As a litigation lawyer, I’ve been trained to think in a particular way. So have you. In fact, irrespective of the area of law in which you practice, you approach problem-solving using a particular set of skills, techniques, and methods that have been drilled into you throughout law school and subsequently throughout legal practice.
But despite what we might tell ourselves, the reality is that the method we adopt for problem-solving is not always the correct one. In particular, our methods do not work on ourselves.
Where the Wild Things Are – Inside your Head
There are lots of trolls available these days. Some of them are on the Internet. Others will attack you more directly. However, as Seth Godin has pointed out recently, the worst troll of all is the one inside your own head:
The worst troll is in your head. Internet trolls are the commenters begging for a fight, the anonymous critics eager to tear you down, the hateful packs of roving evil dwarves, out for amusement. But the one in your head,…
But it’s not because of what this troll says that it is particularly pervasive. Rather, it is because you cannot approach this troll with your normal lawyer’s attitude to problem-solving.
The troll inside your head cannot be reasoned with. You cannot use persuasion, argument, logic, witnesses or evidence to change the mind of your personal troll.
Trolls for Lawyers
In legal practice the troll comes up in a number of ways. It tells you that you are too junior to do anything of consequence. It tells you that you need to ask somebody the answer, even though you know what they will say. The troll is what tells you that you need to stay late at the office or you will get fired.
The troll is the part of you that wants you to succumb to fear (it’s OK to be afraid – that’s no the issue – the issue is what you do in response to fear), to take no risks, to avoid standing out. And the troll has been well fed throughout your university education by a series of lessons in conformity, examinations where your status depends upon your grades, and where no points are gained by trying to change the status quo.

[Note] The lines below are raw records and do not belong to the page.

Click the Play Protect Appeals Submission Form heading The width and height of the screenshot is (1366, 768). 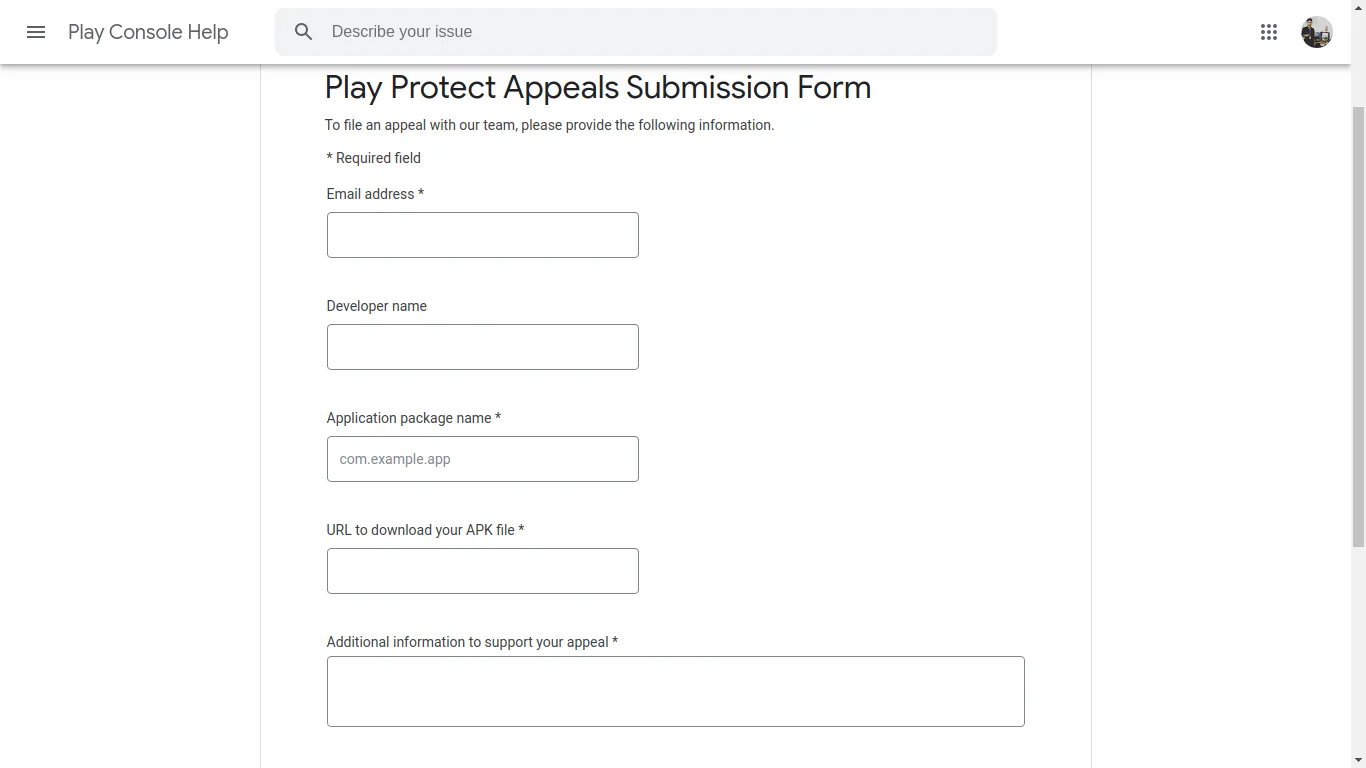coord(597,88)
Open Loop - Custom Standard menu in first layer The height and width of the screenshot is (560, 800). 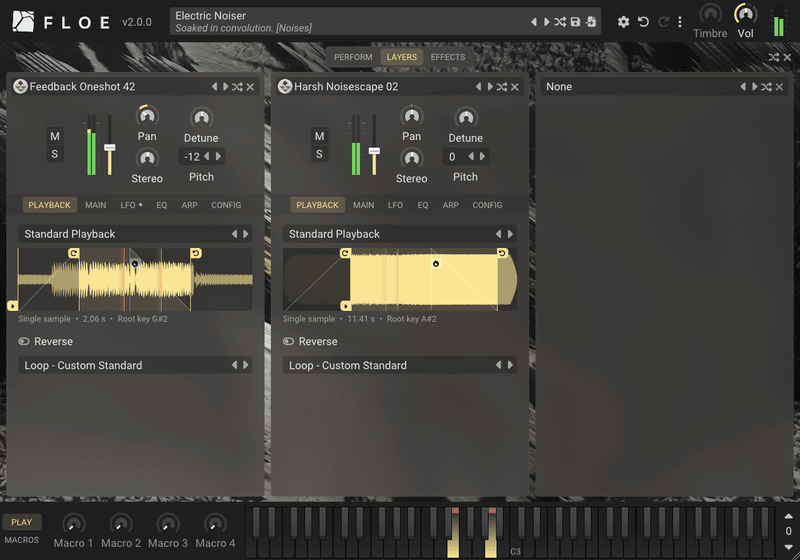click(135, 365)
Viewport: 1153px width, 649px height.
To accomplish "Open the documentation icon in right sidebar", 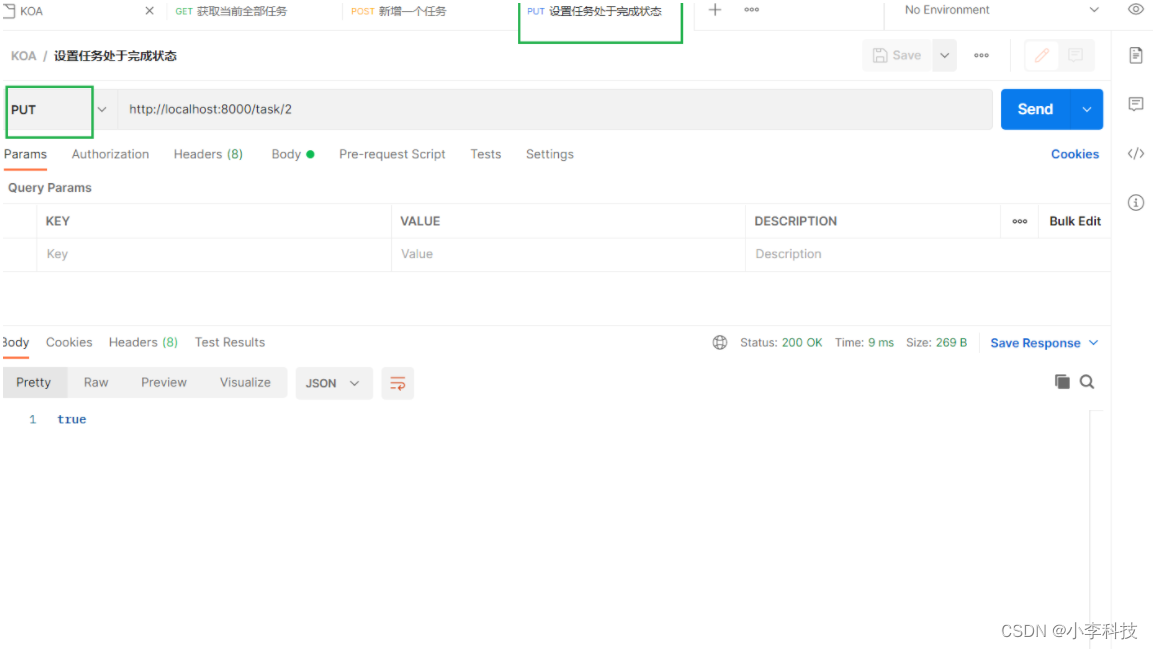I will click(x=1135, y=56).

Don’t Reason with The Troll
So how do you deal with the troll, if you cannot resort to the lawyers tactic of simply litigating with it?
Much like trying to persuade an irrational opponent, engaging with the troll will only infuriate it all the more. The arguments will become louder, more brash, and more ultimately destructive. The troll can always shout louder than you can and it will never tire of the argument. It cannot be persuaded to change its point of view, because it is you. The troll has already taken everything you might say into account.
Turn Your Back
There is only one way to deal with trolls, whether on the Internet inside your head. You need to walk away. Any other move or waste your time, your energy and will ultimately be destructive.
The best way to silence the trouble is to achieve what it told you could not be achieved. It is to stand out and to survive the experience all the stronger. It is to take risks, fail, and get up again.
The troll will always be there. But it is only if you acknowledge it, engage with it and argue with it that the troll can have any influence of your life.
Instead, continue on with your project, your mission, your work. And succeed where the troll told you that you could not.